“My soul glorifies the Lord and my spirit rejoices in God my Savior… His mercy extends to those who fear him, from generation to generation. He has performed mighty deeds with his arm.” (Luke 1:46-51)
Why would you give thanks? King David considered giving thanks because he was now ‘settled in his palace and the LORD had given him rest from all his enemies’ (2Sam 7). Mary gave thanks because he saw in the events around her and Elizabeth that God’s ‘mercy extends to those who fear him, from generation to generation’. On this last day of the year, it is a good think to look back and count your blessings, and find reason to give thanks to the Lord. Attitude matters: there are plenty of reasons to complain – you can find a thousand reasons to complain about your job, your family or neighbours, the government, or even to complain about God; but this comes down to attitude, and complaining only makes you sick. Gratitude instead breathes new health into your life, and there are plenty of reasons – real reasons to give thanks.
As you reflect on your own life, the examples of Mary and David are intriguing. Mary’s encounter with the angel was a great one, and in itself had wonderful promises and privileges – of mothering the Messiah! But when you think about it some more, Mary’s relationship with Joseph was in great danger, and her reputation in society was not only going to go down, but she actually risked being stoned to death for infidelity! I wonder how long it took between Joseph’s discovering Mary was pregnant and the time an Angel counseled him to go ahead with the relationship – whether it took days or weeks or even months, it must have been deeply troubling on both sides. All this was reality in Mary’s life, yet she was still able to sing a thanksgiving psalm that we still sing today. Some blessings may come with apparent danger, but you are encouraged to trust God and give thanks.

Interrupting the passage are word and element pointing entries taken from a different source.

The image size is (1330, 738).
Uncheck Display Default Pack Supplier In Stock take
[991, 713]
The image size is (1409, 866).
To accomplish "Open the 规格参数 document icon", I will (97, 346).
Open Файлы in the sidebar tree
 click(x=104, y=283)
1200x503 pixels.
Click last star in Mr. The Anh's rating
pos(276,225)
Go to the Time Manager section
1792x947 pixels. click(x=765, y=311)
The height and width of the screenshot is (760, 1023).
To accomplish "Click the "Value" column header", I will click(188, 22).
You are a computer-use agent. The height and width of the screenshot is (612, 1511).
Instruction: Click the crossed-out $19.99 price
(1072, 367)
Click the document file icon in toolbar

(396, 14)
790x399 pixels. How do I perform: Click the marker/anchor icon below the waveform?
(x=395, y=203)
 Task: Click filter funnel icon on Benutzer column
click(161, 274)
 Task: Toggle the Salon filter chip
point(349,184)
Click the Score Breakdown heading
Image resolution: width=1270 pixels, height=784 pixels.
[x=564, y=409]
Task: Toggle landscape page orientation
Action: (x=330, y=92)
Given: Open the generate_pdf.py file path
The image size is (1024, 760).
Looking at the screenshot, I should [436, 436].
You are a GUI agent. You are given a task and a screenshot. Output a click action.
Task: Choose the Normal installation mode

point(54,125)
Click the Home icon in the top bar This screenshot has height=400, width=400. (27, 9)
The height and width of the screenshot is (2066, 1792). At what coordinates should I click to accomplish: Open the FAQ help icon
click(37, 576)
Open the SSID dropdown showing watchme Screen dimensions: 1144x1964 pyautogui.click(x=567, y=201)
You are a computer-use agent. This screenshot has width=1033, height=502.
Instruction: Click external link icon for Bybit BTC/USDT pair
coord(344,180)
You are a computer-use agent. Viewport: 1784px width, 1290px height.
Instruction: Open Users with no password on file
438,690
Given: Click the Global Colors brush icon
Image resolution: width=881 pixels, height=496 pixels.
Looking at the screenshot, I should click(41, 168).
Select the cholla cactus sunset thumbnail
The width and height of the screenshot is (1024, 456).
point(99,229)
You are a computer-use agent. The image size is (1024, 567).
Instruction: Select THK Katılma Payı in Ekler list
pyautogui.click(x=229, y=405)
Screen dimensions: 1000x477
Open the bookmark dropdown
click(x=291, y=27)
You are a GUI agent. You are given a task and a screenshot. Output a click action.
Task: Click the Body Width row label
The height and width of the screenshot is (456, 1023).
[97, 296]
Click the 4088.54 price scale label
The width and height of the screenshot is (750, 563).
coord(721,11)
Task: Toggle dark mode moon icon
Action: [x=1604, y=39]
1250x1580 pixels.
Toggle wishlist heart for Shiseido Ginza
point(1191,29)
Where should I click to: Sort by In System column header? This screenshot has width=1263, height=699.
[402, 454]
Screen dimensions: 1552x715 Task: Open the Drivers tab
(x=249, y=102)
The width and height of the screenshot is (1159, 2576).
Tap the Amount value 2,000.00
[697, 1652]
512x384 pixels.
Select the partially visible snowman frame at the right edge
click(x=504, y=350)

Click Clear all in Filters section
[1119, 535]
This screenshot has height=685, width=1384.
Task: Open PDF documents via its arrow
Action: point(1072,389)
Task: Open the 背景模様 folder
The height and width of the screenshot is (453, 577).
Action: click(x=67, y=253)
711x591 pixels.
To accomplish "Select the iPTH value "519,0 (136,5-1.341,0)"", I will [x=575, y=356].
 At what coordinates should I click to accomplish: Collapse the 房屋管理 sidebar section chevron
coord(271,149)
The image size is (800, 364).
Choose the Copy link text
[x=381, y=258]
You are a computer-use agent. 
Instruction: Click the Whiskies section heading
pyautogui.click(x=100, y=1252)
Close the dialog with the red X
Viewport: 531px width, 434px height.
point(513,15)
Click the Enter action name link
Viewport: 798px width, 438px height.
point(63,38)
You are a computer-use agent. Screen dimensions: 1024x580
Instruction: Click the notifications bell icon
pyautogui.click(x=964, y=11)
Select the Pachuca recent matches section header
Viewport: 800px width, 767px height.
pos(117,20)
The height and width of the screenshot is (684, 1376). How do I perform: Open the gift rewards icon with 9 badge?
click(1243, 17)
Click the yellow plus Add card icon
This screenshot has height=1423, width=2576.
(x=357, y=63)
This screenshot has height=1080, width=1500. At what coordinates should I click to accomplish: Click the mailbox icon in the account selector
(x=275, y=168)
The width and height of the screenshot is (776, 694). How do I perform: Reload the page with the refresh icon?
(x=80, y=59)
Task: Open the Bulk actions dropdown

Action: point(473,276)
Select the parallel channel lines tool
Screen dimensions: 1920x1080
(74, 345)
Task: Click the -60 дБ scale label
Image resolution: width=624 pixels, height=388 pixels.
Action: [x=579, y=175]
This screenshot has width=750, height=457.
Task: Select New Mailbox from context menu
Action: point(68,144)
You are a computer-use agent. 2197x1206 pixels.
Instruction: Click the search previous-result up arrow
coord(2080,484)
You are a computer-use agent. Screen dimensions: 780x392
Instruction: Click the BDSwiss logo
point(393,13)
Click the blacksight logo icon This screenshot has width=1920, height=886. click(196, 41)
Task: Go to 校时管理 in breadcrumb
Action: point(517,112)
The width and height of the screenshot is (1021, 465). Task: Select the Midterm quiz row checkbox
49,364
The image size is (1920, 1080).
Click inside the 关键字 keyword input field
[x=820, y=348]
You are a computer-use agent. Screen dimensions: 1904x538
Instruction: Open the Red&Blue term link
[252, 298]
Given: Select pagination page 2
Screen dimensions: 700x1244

And as for David, it is his method of giving thanks that beats every mind that bothers to think about it. Even God was embarrassed and taken by surprise! He had to come and express his shock to the prophet Nathan in a long speech: How can David build for me a House, yet my last building instructions were for a mere Tent? I interpret what David conceived in his heart to have been so large an offering that God could not remain silent about his embarrassment. In human terms such expressions would be accompanied with tears of joy and a breaking voice in shock of a large gift brought by an unsuspecting friend. God quickly delivered profuse blessings even before the offering was delivered; this part of the blessing would even outlive David: ‘Your house and your kingdom will endure forever before me; your throne will be established forever.’ All these highlight that it is a good and noble thing to give thanks, and to give thanks intentionally with a selfless gift.